The ERC's 13 lawmakers will abstain from voting in a confidence vote in parliament next week, top party official Pere Aragones said following a meeting of its national committee, a move that allows Sanchez to stay on following two inconclusive elections last year.
Sanchez's Socialists won the most seats in a repeat November general election but were weakened, falling far short of an absolute majority in Spain's 350-seat parliament.
The Socialists have struck an agreement to form a coalition government with far-left party Podemos in what would be the first such power-sharing deal since the country returned to democracy following the death of long-time dictator Francisco Franco in 1975.

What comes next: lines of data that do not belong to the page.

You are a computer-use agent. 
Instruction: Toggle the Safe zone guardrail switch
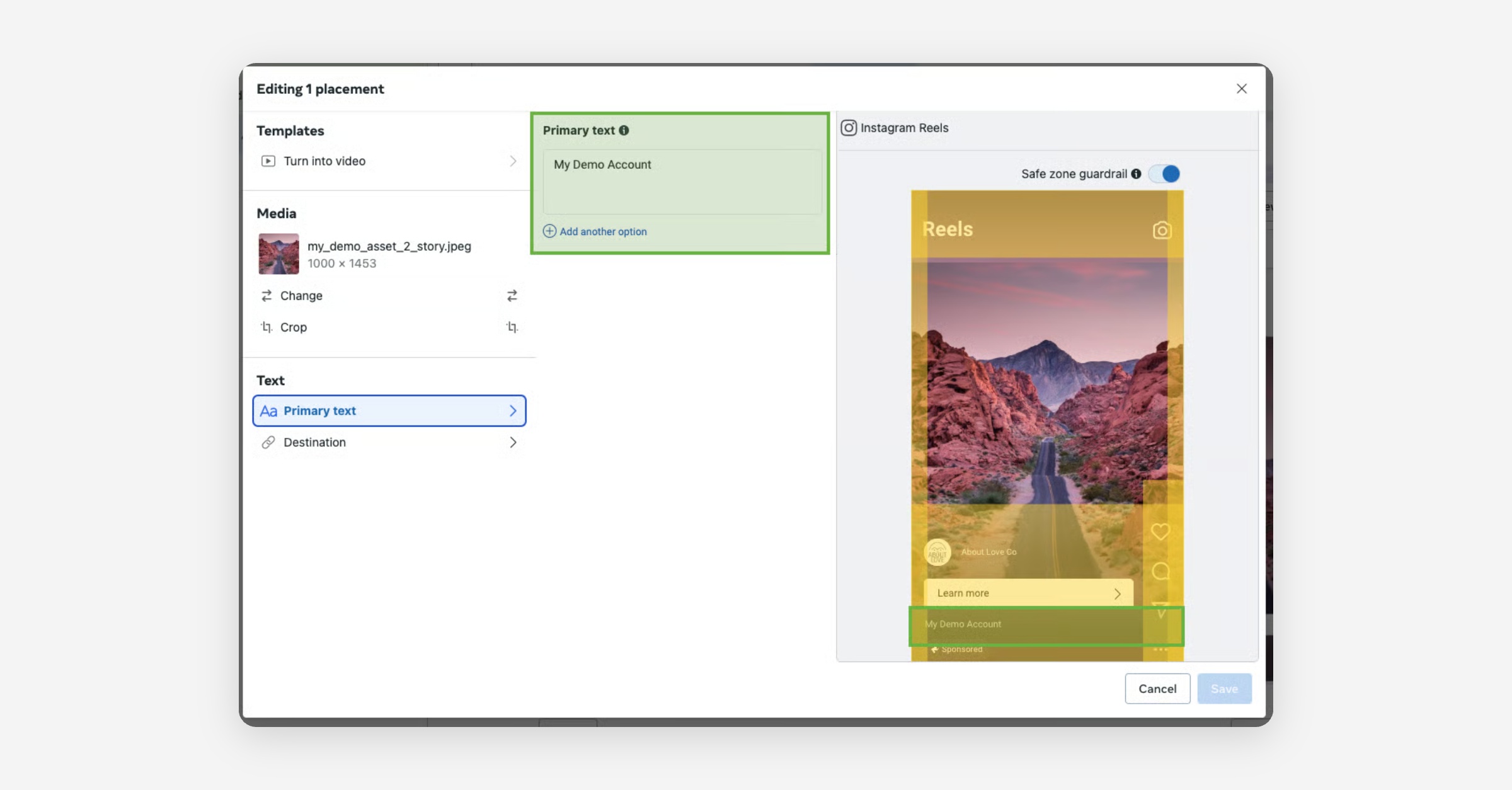point(1164,174)
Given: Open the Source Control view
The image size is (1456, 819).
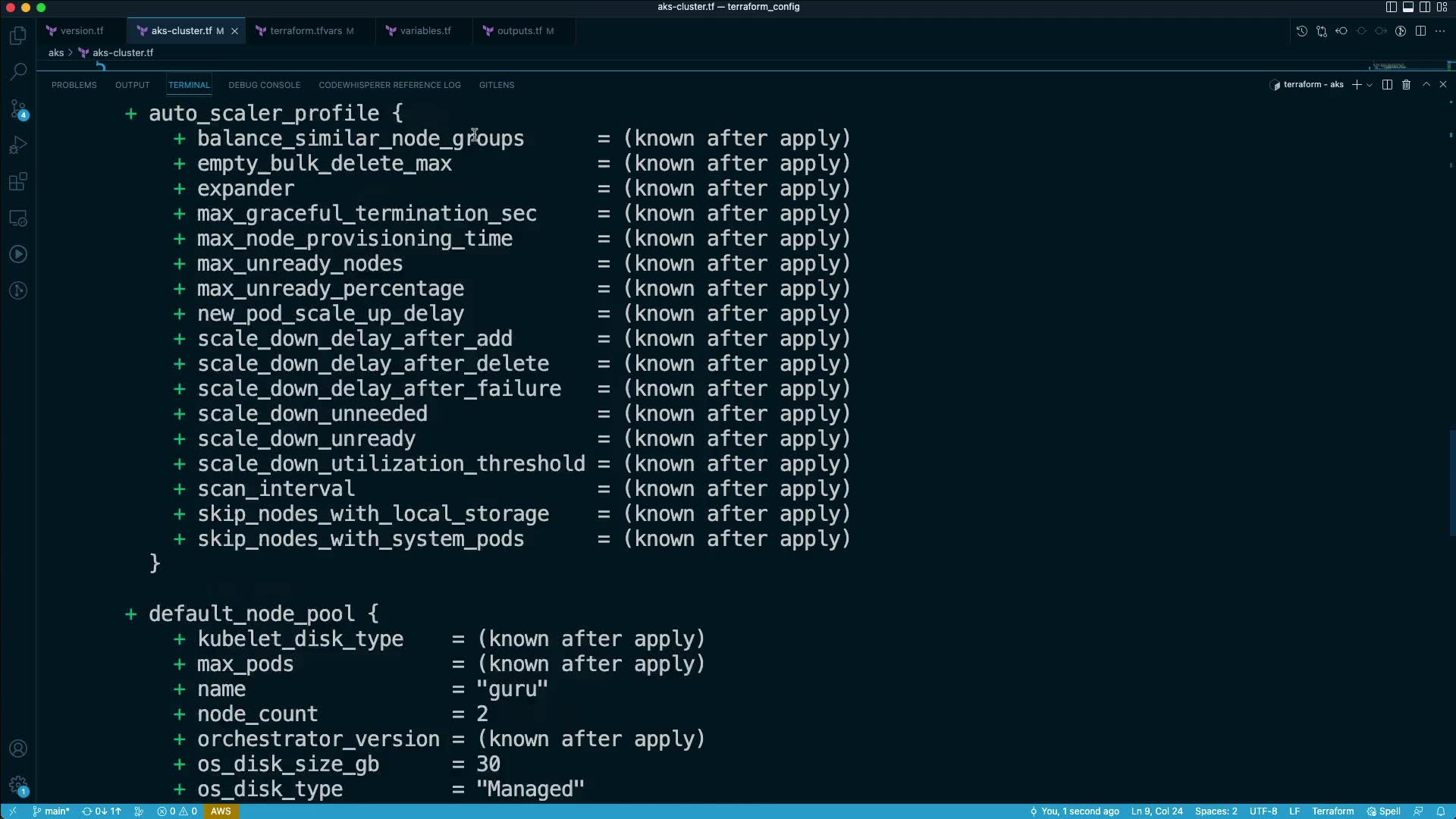Looking at the screenshot, I should coord(18,108).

The two parties together still fall short of a majority with 155 seats in the assembly. Sanchez has already secured the support of several smaller regional parties and had been negotiating with the ERC since the November polls.
The announcement came after ERC and Socialists said in separate statements they had agreed to set up negotiations between Spain's central government and the Catalan government to "unblock the political conflict over the future of Catalonia and establish the basis for its resolution."
"It is a difficult, complex path. We think it is worth taking," Aragones, Catalonia's vice president, told reporters.
Weekend debate
Catalonia has been rocked by sometimes violent protests after Spain's Supreme Court in October sentenced nine Catalan leaders to lengthy jail terms over their role in staging a banned secession referendum in 2017 in the wealthy northeastern region and a subsequent declaration of independence.
The leader of the ERC, former Catalan vice president Oriol Junqueras, was among those sentenced.
Since the failed 2017 independence bid the ERC has adopted a more moderate stance, believing it is the best way to increase support for separatism in the longer term.